> PAGE EXTRACT:
——
We found APC highly correlated with ADR (r = 0.97, P < 0.001). Our results are consistent with other reports in the literature. In a prospective
study in Korea (28 colonoscopists), Park et al. found that APC was significantly correlated
with ADR (r = 0.82, P < 0.001) [11]. In a US study with 21,766 colonoscopies performed by 20 endoscopists, Kahi et al.
found that APC and ADR were highly correlated (r = 0.91, P < 0.001) [12]. In an Austrian study with 44,142 colonoscopies performed by 202 endoscopists, Gessl
et al. found that APC was strongly correlated with ADR (r = 0.94, P < 0.01) [10]. We also found that APP was moderately correlated with ADR (r = 0.57, P < 0.01). A retrospective study including 2116 colonoscopies performed by 6 endoscopists
found that APP was not correlated with ADR [13]. We found no endoscopist with highest APC had a lower ADR. However, we also performed
analyses stratified by high and low APC and AAP, which provide additional information
beyond the correlation alone. We found that 47.6 % of endoscopists with low APC and
74 % of endoscopists with low APP had a higher ADR, suggesting these endoscopists
are good at finding one polyp but not multiple polyps, lending support to the “one
and done” phenomenon and that both APP and APC may be a good measure beyond ADR, to
distinguish high performers. Taken together, our findings suggest that although ADR
may be sufficient in capturing the quality of colonoscopy, both APC and APP further
distinguish high performers beyond an adequate ADR. With advances in technology, adoption
of artificial intelligence and other computer-aided assistance for polyp detection,
ADR alone may no longer be sufficient in distinguishing high from low performers,
and there is an unmet need to develop and validate newer quality indicators.
We found that endoscopist age was statistically significantly associated with APC,
AAP and ADR. Ours is the first study to report physician age and association with
APC and AAP. Several previous studies investigated the association of endoscopist’
age with ADR, but the results were inconsistent. In a retrospective study with 104,618
colonoscopies performed by 201 physicians, Mehrotra et al. found that physicians with
less than 9 years since their residency have a higher ADR than physicians who have
25 to 51 years of practice (P = 0.004) [14]. Whether this is due to enhanced training of colonoscopy procedure for younger endoscopists,
or technical skills of younger endoscopist is not known. However, in the COLONPREV
study (3,838 colonoscopies performed by 48 endoscopists), Jover et al. found that
older physician age was associated with higher ADR (OR 1.06; 95 % CI 1.01 – 1.11)
[15]. Our findings need to be confirmed in future studies and the role of endoscopist
age on performance of colonoscopy needs to be further studied.
The strengths of our study are the large sample size of colonoscopies, community dwelling,
average risk screening population and prospectively collected data. We collected information
on patient-level, endoscopist-level and procedure-level factors and detailed information
on histology of polyps and withdrawal times. The first limitation of these results
is that we only included 60 endoscopists in a single practice. Second, there may be
residual confounding of the association of factors with APC, APP, and ADR for which
we are unable to account or control, such as patient race, diet, body mass index,
family history, and lifestyle. Finally, although this is one of the largest community-based
endoscopy practices in the United States, whether our results are generalizable to
the population is unknown.
Conclusion
In summary, APC and ADR were highly correlated, and adenomas per positive participant
and ADR was moderately correlated. Younger endoscopist age and longer withdrawal time
(≥ 6 mins) were statistically significantly associated with colonoscopy quality. These
findings suggest that in addition to ADR, APC and APP provide additional information
on endoscopist performance and need to be validated as potential quality indicators.
——
> RECORDS:
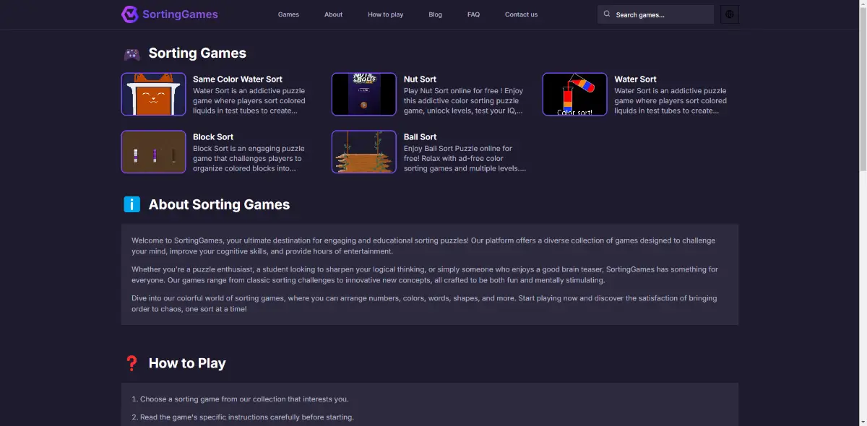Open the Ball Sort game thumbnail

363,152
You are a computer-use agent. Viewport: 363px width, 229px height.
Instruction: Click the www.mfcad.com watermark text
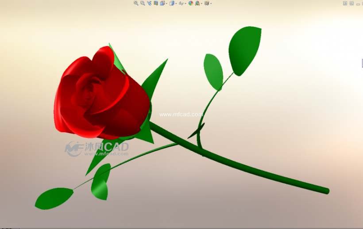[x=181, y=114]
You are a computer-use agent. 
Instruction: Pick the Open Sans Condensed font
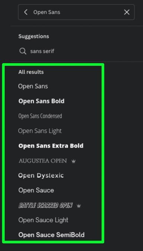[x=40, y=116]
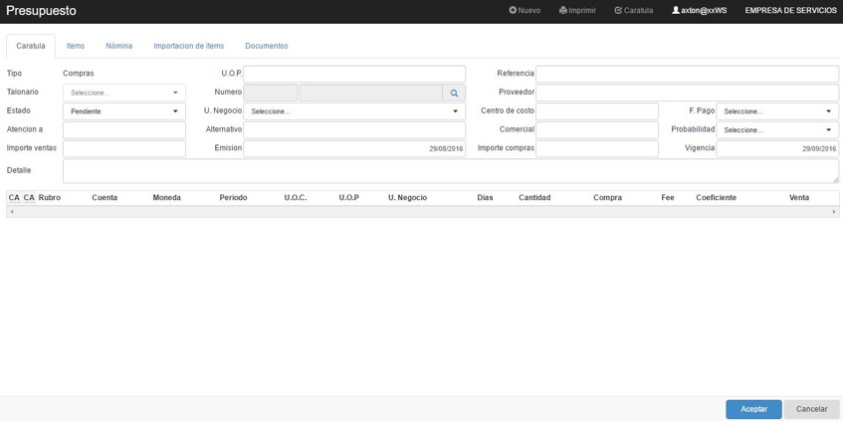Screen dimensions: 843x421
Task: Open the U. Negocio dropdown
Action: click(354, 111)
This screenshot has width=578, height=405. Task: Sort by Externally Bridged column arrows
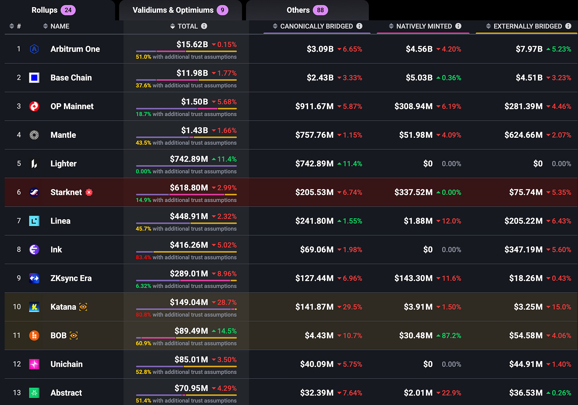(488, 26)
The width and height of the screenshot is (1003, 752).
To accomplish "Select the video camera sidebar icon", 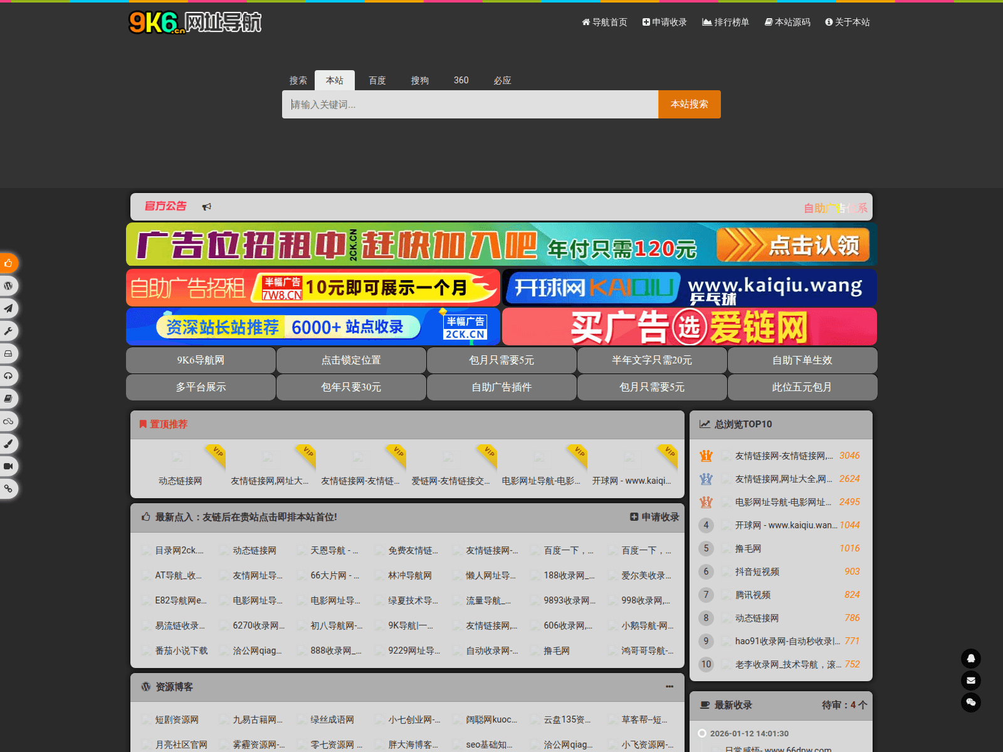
——
> YOUR OBJECTIVE: Please reproduce the section of the colonoscopy passage that starts with "The strengths of" and ends with "population is unknown.". The lines have nothing to do with the colonoscopy passage.

> WRITTEN RESPONSE:
The strengths of our study are the large sample size of colonoscopies, community dwelling,
average risk screening population and prospectively collected data. We collected information
on patient-level, endoscopist-level and procedure-level factors and detailed information
on histology of polyps and withdrawal times. The first limitation of these results
is that we only included 60 endoscopists in a single practice. Second, there may be
residual confounding of the association of factors with APC, APP, and ADR for which
we are unable to account or control, such as patient race, diet, body mass index,
family history, and lifestyle. Finally, although this is one of the largest community-based
endoscopy practices in the United States, whether our results are generalizable to
the population is unknown.